» **Problem statement**: Word-for-word reproduction, images excluded: copy every entry below.

[Saved entries]
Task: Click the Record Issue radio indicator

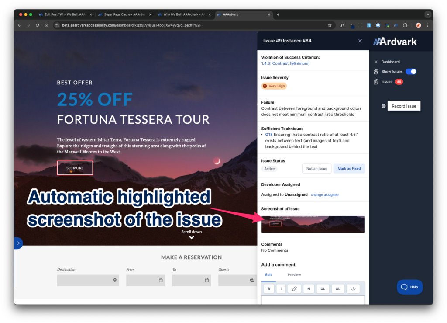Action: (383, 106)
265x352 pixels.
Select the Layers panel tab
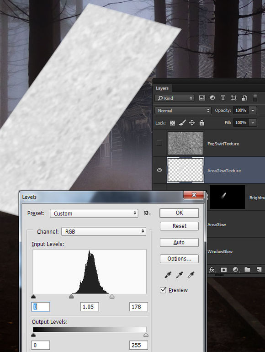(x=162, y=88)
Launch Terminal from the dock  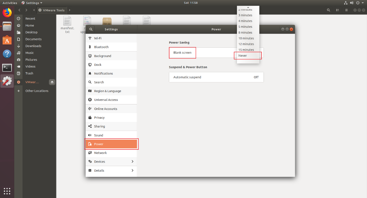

» **Your solution**:
Task: Click the Record Issue radio indicator

Action: (383, 106)
265x352 pixels.
Select the Layers panel tab
(x=162, y=88)
Launch Terminal from the dock  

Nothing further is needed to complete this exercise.